Profile
Eunice Sari, Semangat Membagi Ilmu Teknologi

30 May 2016


Foto: Dok. Pribadi

Hidup Eunice Sari terbagi antara perusahaan dan keluarganya yang berpusat di Perth, Australia, aktivitas edukasinya di Jakarta, serta proyek pekerjaannya yang lintas negara dan benua. Menggeluti bidang user experience atau UX, Co-founder dan Principal UX Consultant dari UX Indonesia ini tidak hanya fokus mengembangkan bisnisnya semata, namun juga giat mengembangkan komunitas yang menyosialisasikan pemanfaatan e-learning bagi para guru di seluruh Indonesia.
 
Semangat Membagi Ilmu
Mungkin UX istilah yang tidak lazim didengar oleh masyarakat umum. Tapi, sebagai manusia yang hidup di abad ke-21 dan tidak bisa hidup tanpa teknologi, kita sebenarnya sudah sering berurusan dengan hal ini.

“UX atau user experience mengacu pada kepuasan seseorang ketika menggunakan produk berbasis teknologi, seperti website atau mobile apps. Kepuasan itu biasanya muncul karena kemudahan penggunaan teknologi tersebut atau pengalaman menyenangkan yang diperoleh ketika menggunakannya. Selain itu, ada juga UI atau user interface yang merupakan desain atau tampilan muka dari produk berbasis teknologi,” papar Eunice, yang telah menggeluti bidang ini sejak tahun 2000.

Keahliannya itu membuatnya kerap digandeng sebagai juri, pembicara, maupun mentor dalam kompetisi dan workshop untuk start-up, dan juga konsultan oleh perusahaan-perusahaan yang ingin meluncurkan produk atau website. Tahun 2015, ia menjadi juri Google Launchpad Week, ajang penggodokan dan pemilihan start-up pemula terbaik, di Jakarta.

Pada awal tahun 2016, ia juga bertandang ke Google Headquarters di Mount View, Silicon Valley, California, Amerika Serikat, untuk menjadi mentor UX/UI pada Google Launchpad Accelerator. “Menyenangkan melihat semangat kaum muda dalam membangun dan mengembangkan bisnis mereka. Semangat serupa juga saya temukan pada start-up di Indonesia. Perkembangannya luar biasa, terutama dalam satu setengah tahun terakhir,” tuturnya, antusias.

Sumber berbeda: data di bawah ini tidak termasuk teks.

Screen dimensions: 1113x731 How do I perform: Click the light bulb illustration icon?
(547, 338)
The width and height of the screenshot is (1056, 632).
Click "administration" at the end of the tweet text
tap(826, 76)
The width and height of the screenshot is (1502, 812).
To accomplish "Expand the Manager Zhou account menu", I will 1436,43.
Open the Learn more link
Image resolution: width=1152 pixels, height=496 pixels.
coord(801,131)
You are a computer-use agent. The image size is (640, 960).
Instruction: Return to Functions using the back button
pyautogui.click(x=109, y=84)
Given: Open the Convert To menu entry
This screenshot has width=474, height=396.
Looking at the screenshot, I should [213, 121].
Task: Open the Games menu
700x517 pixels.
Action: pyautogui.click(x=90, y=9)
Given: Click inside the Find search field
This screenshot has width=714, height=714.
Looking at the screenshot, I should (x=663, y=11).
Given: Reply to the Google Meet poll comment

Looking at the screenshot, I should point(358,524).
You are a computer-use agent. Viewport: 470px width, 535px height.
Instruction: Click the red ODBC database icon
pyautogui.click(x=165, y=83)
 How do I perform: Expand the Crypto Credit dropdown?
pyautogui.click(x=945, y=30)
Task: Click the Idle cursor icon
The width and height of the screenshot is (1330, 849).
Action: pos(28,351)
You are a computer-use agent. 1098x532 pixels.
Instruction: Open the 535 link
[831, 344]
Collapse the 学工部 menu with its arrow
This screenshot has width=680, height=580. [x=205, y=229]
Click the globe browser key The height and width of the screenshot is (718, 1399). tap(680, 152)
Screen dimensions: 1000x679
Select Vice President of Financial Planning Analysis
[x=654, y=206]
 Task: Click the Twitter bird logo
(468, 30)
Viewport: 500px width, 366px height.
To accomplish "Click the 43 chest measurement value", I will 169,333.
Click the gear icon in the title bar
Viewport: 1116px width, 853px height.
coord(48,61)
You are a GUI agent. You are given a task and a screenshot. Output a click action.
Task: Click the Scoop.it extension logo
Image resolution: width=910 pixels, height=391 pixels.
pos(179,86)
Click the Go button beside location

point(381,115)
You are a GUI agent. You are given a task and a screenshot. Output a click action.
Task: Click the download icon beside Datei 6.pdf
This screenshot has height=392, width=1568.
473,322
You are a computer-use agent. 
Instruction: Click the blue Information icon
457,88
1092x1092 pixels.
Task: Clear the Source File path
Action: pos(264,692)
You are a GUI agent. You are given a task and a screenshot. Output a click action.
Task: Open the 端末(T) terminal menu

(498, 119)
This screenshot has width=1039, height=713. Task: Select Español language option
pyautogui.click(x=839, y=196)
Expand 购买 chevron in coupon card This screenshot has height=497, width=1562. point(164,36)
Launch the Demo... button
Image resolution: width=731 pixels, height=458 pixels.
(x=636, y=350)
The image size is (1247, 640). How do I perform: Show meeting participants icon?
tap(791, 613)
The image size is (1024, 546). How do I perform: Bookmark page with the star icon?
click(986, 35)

Ia pun teringat masa-masa ketika membangun perusahaan start-up-nya pada tahun 2000. Kala itu, semua orang terheran-heran dengan kenekatannya. Terlebih lagi, UX/UI adalah bidang yang masih asing di telinga orang Indonesia. “Mereka bilang saya gila. Ha... ha... ha.... Tapi lihat sekarang, anak-anak muda menjadi CEO (chief executive officer), CTO (chief technology officer), CFO (chief finance officer), dan membangun mimpi serta mengejar passion-nya. Mereka bangga mengatakan, saya membuat atau bekerja untuk start-up, lho,” papar Eunice, yang banyak mengerjakan proyek dari berbagai perusahaan di Asia, Australia, Timur Tengah, hingga Eropa.

Menurutnya, saat ini memang masa kejayaan start-up. Begitu banyak institusi yang memberi perhatian dengan membuatkan bootcamp dan program inkubasi, serta menginvestasikan sejumlah dana untuk pengembangan start-up. Dari segi teknologi, start-up  di Indonesia tidak kalah dibandingkan start-up di luar negeri.

“Hanya, kebanyakan masih fokus pada bidang teknologinya saja dan alasan pembuatan produknya masih personal, belum mampu melihat kebutuhan pasar dengan objektif. Sehingga, produknya kurang memiliki daya jual,” tutur peraih gelar Doctoral of Art dari Aalto University, Finlandia, serta gelar PhD Philosophy dari Edith Cowan University, Perth, Australia, ini.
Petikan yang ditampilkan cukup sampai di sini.